Leaders have put an ambitious curriculum in place across all subjects.

They have defined clearly what they want pupils to know in each subject. The curriculum builds well on pupils' prior knowledge. This is helping them to know and remember more of the topics that they study.

Teachers check on pupils' understanding to identify any knowledge that needs to be revisited. However, in some subjects, the tasks that teachers set do not match the intended learning well enough. As such, some pupils do not remember some of the most important subject content that they will need for their future learning.

Leaders identify the needs of pupils with SEND well. They ensure that pupils are provided with support to access the same curriculum as all other pupils and to achieve well.Pupils have very positive attitudes towards their work.

They are happy to engage fully with learning. For example, in the early years, children work well with each other to successfully complete their learning activities. This sets the tone for the rest of the school.

There is little disruption to pupils' learning across the different year groups.

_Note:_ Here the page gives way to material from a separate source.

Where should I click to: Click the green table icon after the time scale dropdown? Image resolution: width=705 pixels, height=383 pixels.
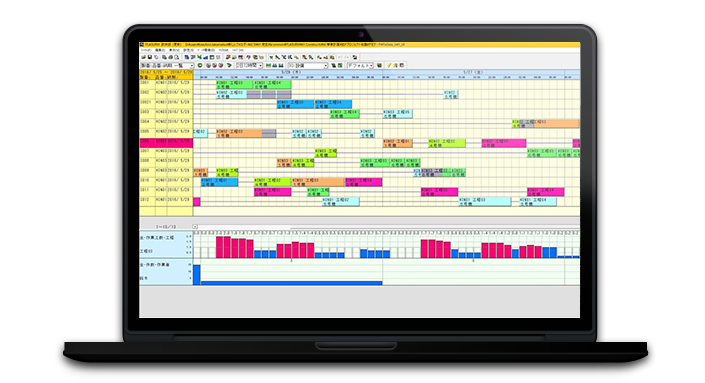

Leaders have placed pupils' personal development at the heart of everything that they do. Pupils gain a strong understanding of different faiths and cultures.

They treat each other with respect. Older pupils have opportunities to be role models for others by being a school councillor or by leading reading sessions for younger pupils during breaktimes.

Parents and carers are overwhelmingly positive about the school.

Many of the parents who responded to the Ofsted Parent View survey commented on how recent improvements at the school are making a positive difference to their children. Staff support the vision that leaders and governors have put in place. Leaders have galvanised staff in setting a clear direction for school improvement.

They feel that leaders are considerate of their workload and well-being.

Governors are knowledgeable. They have a good understanding of many aspects of the school.

However, they do not challenge leaders well enough about the development of the curriculum. The plans for school development lack clear, measurable targets. As such, governors cannot fully assure themselves about what has worked well and what they could do better to develop the school even further.


The arrangements for safeguarding are effective.

Leaders and governors have ensured that there is a strong culture of vigilance in the school. Staff are well trained to spot the signs of abuse and they know the procedures for managing concerns.

Leaders know pupils and their families well. Where pupils and their families need extra support, leaders provide early help or signpost families to other agencies, including children's social care.

Pupils learn about how to keep themselves safe, including online.

What does the school need to do to improve?

(Information for the school and appropriate authority)

• Some disadvantaged pupils in key stage 1, including some of those with SEND, do not apply their phonics knowledge well when reading. This means that these pupils are not catching up as quickly as they should with the phonics curriculum. Leaders should ensure that these pupils are provided with more opportunities to practise the sounds that they have learned so that they start to read with greater fluency and confidence.

• In some subjects, teachers do not make the key learning points clear enough for pupils. As such, pupils do not remember some of the most essential knowledge that they will need for their future learning. Leaders should ensure that teachers choose tasks that match the key knowledge as set out in the curriculum for these subjects.

• Governors do not hold leaders to account well enough for the impact of improvements to the curriculum. This means that they do not fully understand the difference that their decisions make to pupils' learning. Governors should set clear, measurable targets against which they can assess the impact of actions taken to improve the school.